Entertainment of Monday, 20 June 2011

Source: GNA

Seventh Environmental Film Festival ends in Accra

Accra, June 20, GNA - Dr Kwesi Owusu, Co-Director of the Seventh Environmental Film Festival in Ghana, has stressed the need for more education and awareness creation on the menace of environmental degradation in Ghana.

While lauding clean environments for better health, tourism development and economic performance, Dr Owusu said that awareness creation needed to move beyond Accra to the rest of the country for more impact.

"We need to move beyond Accra, there is the need for more national education on the menace of environmental pollution. It appears all the reportage we have has been centred in Accra," Dr Owusu said in Accra in an interview with the Ghana News Agency (GNA) at the end of the Seventh Environmental Film Festival.

The festival, organized in collaboration with Creative Storm, an entertainment and Media Company, the National Film and Television Institute, the British Council and the French Embassy in Accra, depicted and raised issues about the environment of Ghana.

Award winning films from the 2011 Environmental Film Competition, which formed part of the festival, featured the menace of the plastic water bag (pure water sachets), the unhygienic singeing of butchered animals at slaughter sites and draining their blood into water bodies and the erosion of houses built along some coastal areas of the Greater Accra Region.

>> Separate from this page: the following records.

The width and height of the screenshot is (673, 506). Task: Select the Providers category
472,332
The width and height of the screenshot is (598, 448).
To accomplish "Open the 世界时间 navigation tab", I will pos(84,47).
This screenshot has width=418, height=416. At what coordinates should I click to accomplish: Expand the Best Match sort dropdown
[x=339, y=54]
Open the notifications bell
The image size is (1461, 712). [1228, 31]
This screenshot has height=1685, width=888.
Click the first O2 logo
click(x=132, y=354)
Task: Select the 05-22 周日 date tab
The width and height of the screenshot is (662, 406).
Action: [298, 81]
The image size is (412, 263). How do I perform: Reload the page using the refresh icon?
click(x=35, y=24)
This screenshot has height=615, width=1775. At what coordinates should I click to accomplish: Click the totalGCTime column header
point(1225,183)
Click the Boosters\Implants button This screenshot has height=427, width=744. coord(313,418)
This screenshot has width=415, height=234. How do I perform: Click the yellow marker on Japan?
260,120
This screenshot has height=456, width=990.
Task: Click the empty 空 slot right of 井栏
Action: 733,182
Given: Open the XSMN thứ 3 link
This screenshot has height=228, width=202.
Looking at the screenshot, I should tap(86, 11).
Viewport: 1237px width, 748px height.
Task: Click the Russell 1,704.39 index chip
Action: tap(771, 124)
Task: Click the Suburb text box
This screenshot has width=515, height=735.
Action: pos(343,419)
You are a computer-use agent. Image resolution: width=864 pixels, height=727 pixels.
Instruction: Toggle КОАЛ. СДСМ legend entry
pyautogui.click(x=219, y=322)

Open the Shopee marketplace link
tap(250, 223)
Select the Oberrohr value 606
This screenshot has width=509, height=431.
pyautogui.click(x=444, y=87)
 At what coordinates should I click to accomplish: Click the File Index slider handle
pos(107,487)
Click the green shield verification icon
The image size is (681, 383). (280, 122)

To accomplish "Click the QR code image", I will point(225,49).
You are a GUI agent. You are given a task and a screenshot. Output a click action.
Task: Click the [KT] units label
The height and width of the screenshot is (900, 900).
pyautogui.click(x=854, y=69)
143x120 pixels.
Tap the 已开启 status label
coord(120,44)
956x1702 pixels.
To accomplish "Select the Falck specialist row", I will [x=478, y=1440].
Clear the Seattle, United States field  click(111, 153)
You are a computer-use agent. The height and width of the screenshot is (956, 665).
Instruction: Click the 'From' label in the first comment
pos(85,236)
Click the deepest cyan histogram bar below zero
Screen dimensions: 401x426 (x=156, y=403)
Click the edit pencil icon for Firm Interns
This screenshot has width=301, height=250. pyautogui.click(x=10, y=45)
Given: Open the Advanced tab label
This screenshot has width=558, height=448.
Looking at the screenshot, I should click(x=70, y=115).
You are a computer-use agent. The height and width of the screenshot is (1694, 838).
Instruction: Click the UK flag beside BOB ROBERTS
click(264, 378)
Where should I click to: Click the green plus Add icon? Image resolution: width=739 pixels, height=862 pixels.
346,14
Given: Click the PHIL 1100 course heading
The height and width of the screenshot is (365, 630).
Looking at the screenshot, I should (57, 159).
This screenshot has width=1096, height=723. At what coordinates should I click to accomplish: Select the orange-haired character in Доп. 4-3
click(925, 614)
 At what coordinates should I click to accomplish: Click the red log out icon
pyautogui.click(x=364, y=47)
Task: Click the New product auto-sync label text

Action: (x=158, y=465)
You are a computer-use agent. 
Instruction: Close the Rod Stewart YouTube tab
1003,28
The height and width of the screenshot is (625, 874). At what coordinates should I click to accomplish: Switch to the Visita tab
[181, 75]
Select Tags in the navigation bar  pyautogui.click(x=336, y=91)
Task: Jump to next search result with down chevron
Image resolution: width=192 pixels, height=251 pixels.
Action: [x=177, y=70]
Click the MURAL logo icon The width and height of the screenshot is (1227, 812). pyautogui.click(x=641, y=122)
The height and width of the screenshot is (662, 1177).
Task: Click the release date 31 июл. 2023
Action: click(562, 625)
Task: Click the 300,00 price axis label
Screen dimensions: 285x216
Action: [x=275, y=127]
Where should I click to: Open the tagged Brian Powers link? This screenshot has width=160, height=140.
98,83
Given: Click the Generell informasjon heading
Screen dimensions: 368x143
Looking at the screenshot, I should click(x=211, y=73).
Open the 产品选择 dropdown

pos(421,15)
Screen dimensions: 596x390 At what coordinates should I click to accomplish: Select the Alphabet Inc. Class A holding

Films were also shown on the shortage of toilets, with many people jostling in a densely populated area to free themselves in a toilet built over 50 years ago and problems with landfill sites, among other environmental threats.

The platform was also created for discussion on environmental issues which, for the first time, attracted stakeholders from the oil and gas industry.

There was also a show that featured fashion and other materials made from recycled items such as dry cells, bottle tops, corn cobs, pieces of clothing which could otherwise have become a threat to the environment.

Dr Owusu said there had been an increase in environmental education since the festival began seven years ago.

He expressed the hope of more participation in the festival next year and announced that winners of the film competition would be sponsored next year to take part in a global competition abroad.